Falsche Rollenbilder
"Die Wirkung ist schwer zu erforschen, weil sie Jugendlichen keine Pornos vorspielen dürfen", erläuterte Petra Grimm (Universität Stuttgart) gewisse Lücken in der Forschung. Sie diagnostiziert bei Jugendlichen im Umgang mit Pornos aber ein "biologistisches Modell". Demnach begründeten Jungen ihren Pornokonsum mit vorhandenen Trieben, während Mädchen diese Triebe abgesprochen würden und Pornokonsum bei Mädchen und von diesen selbst daher kritischer gesehen werde.

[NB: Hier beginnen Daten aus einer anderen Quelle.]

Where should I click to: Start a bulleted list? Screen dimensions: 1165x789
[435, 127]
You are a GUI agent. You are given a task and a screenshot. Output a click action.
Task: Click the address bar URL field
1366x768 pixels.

Unproblematisch findet Grimm den Konsum der Pornos aber nicht und sprach von einem Wirkungspotenzial. So könne das eigene Körperbild Schaden nehmen und zudem würden falsche Rollenbilder vermittelt. Sie forderte daher eine medienpädagogische Initiative. "Die Aufklärung findet bislang kaum statt, Lehrern fehlen Handreichungen, wie sie mit dem Thema Porno umgehen sollen."
Mehr Geld!
"Mehr Geld für Medienpädagogen" lautete am Ende der Tagung dann auch eine Forderung aus dem Publikum. Um Jugendliche zu schützen, sei Bildung der Schlüssel. Jugendliche von gefährlichen Inhalten fernzuhalten sei kaum noch möglich. Ziel müsse es aber sein, sie in die Lage zu versetzen, Inhalte einzuordnen. Da nickte auch der Mann mit dem grauen Pullover.
Henrik Schmitz ist Redakteur bei evangelisch.de und betreut die Ressorts Kultur und Medien.